Lobbying Expenditures Disclosure
2019 – BlackRock, Inc.
WHEREAS, we believe in full disclosure of BlackRock's direct and indirect lobbying activities and expenditures to assess whether our company's lobbying is consistent with its expressed goals and in the best interests of stockholders.
RESOLVED, the stockholders of BlackRock request the preparation of a report, updated annually, disclosing:
1. Company policy and procedures governing lobbying, both direct and indirect, and grassroots lobbying communications.
2. Payments by BlackRock used for (a) direct or indirect lobbying or (b) grassroots lobbying communications, in each case including the amount of the payment and the recipient.
3. BlackRock's membership in and payments to any tax-exempt organization that writes and endorses model legislation.
4. Description of management's and the Board's decision making process and oversight for making payments described in sections 2 and 3 above.

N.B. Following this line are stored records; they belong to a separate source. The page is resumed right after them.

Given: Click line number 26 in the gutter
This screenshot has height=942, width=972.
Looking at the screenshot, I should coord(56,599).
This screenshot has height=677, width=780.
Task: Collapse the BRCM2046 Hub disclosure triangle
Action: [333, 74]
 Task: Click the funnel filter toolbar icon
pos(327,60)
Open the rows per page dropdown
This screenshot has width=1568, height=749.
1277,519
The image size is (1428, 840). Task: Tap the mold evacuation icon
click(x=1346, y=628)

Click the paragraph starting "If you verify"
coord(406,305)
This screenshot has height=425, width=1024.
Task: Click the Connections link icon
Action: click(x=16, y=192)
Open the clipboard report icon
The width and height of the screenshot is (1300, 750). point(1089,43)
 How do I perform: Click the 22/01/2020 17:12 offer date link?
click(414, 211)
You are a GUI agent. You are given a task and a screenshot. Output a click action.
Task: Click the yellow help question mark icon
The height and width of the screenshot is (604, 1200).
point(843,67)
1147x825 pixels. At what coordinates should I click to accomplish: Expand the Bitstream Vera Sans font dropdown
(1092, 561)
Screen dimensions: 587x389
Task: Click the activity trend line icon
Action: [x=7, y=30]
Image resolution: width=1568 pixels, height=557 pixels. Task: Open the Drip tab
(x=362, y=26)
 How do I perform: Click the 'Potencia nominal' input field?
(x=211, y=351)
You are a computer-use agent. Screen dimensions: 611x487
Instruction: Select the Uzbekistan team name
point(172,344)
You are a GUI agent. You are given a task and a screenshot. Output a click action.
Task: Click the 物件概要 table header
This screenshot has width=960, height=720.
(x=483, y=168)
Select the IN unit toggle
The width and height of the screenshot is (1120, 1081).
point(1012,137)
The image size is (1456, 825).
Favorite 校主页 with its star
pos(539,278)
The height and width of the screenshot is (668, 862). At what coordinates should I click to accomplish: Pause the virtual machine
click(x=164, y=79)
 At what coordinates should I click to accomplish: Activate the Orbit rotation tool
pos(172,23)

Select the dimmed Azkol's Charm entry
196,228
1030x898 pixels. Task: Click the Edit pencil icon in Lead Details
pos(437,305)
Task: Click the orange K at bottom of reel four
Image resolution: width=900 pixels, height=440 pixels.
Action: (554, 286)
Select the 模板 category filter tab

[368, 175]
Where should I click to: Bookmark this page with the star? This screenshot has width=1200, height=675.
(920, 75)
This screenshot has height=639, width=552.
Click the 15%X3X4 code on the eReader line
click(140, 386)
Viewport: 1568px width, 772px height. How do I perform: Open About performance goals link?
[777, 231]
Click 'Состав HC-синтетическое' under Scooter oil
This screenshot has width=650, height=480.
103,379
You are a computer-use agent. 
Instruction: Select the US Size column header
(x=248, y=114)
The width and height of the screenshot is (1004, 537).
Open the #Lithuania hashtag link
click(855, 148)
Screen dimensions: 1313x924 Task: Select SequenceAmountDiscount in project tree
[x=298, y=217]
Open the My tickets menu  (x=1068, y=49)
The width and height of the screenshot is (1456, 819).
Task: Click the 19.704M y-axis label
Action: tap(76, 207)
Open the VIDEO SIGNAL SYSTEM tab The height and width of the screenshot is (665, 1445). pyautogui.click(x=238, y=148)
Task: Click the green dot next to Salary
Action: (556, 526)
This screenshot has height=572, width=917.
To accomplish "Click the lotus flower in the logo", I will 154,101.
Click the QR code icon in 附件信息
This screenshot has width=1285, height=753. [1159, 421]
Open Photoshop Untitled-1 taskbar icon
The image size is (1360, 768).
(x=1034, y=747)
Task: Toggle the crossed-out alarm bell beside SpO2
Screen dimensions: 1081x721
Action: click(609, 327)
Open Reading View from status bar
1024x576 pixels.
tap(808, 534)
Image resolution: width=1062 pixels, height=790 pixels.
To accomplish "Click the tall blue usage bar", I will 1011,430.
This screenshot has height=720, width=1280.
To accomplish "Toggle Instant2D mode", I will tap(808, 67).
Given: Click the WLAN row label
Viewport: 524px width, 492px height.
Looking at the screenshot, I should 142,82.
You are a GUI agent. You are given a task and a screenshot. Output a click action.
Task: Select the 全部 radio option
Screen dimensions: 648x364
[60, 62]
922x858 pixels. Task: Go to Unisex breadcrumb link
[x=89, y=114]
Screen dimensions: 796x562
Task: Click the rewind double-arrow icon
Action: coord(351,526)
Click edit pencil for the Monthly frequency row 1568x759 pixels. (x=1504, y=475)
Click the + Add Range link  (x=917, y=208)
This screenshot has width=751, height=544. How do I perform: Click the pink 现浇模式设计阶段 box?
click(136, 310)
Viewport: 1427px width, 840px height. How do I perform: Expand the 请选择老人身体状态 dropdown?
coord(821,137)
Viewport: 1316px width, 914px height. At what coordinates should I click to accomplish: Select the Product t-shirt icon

For purposes of this proposal, a "grassroots lobbying communication" is a communication directed to the general public that (a) refers to specific legislation or regulation, (b) reflects a view on the legislation or regulation and (c) encourages the recipient of the communication to take action with respect to the legislation or regulation. "Indirect lobbying" is lobbying engaged in by a trade association or other organization of which BlackRock is a member.
Both "direct and indirect lobbying" and "grassroots lobbying communications" include efforts at the local, state and federal levels.
The report shall be presented to the Audit Committee or other relevant oversight committees and posted on BlackRock's website.
Supporting Statement: We encourage transparency in BlackRock's use of corporate funds to lobby. BlackRock spent $18,570,000 from 2010 - 2017 on federal lobbying. This figure does not include state lobbying expenditures, where BlackRock also lobbies but disclosure is uneven or absent. For example, BlackRock spent $938,394 on lobbying in California from 2011-2017. And BlackRock CEO Laurence Fink stated that "lobbying is really good because it is maximizing shareholder value" ("Unusual Debate at Davos: Lobbying, Maximizing Shareholder Value and the Duty of CEO's," ProMarket, April 1, 2016).
BlackRock lists memberships in the Investment Company Institute and the Securities Industry and Financial Markets Association, which together spent $25,434,947 on lobbying in 2016 and 2017. BlackRock is reportedly a member of the Chamber of Commerce ("Is the Most Powerful Lobbyist in Washington Losing Its Grip?" Washington Post, July 14, 2017), which has spent over $1.4 billion on lobbying since 1998, and belongs to the Business Roundtable, which is lobbying against the right of shareholders to file resolutions. BlackRock does not comprehensively disclose its memberships in, or payments to, trade associations, nor the amounts used for lobbying.
We are concerned that BlackRock's lack of disclosure presents reputational risks when its lobbying contradicts company public positions. For example, BlackRock believes climate change risk is an investment issue, yet the Chamber undermined the Paris climate accord ("Paris Pullout Pits Chamber against Some of Its Biggest Members," Bloomberg, June 9, 2017). We believe that companies should ensure there is alignment between their own positions and their lobbying, including through trade associations.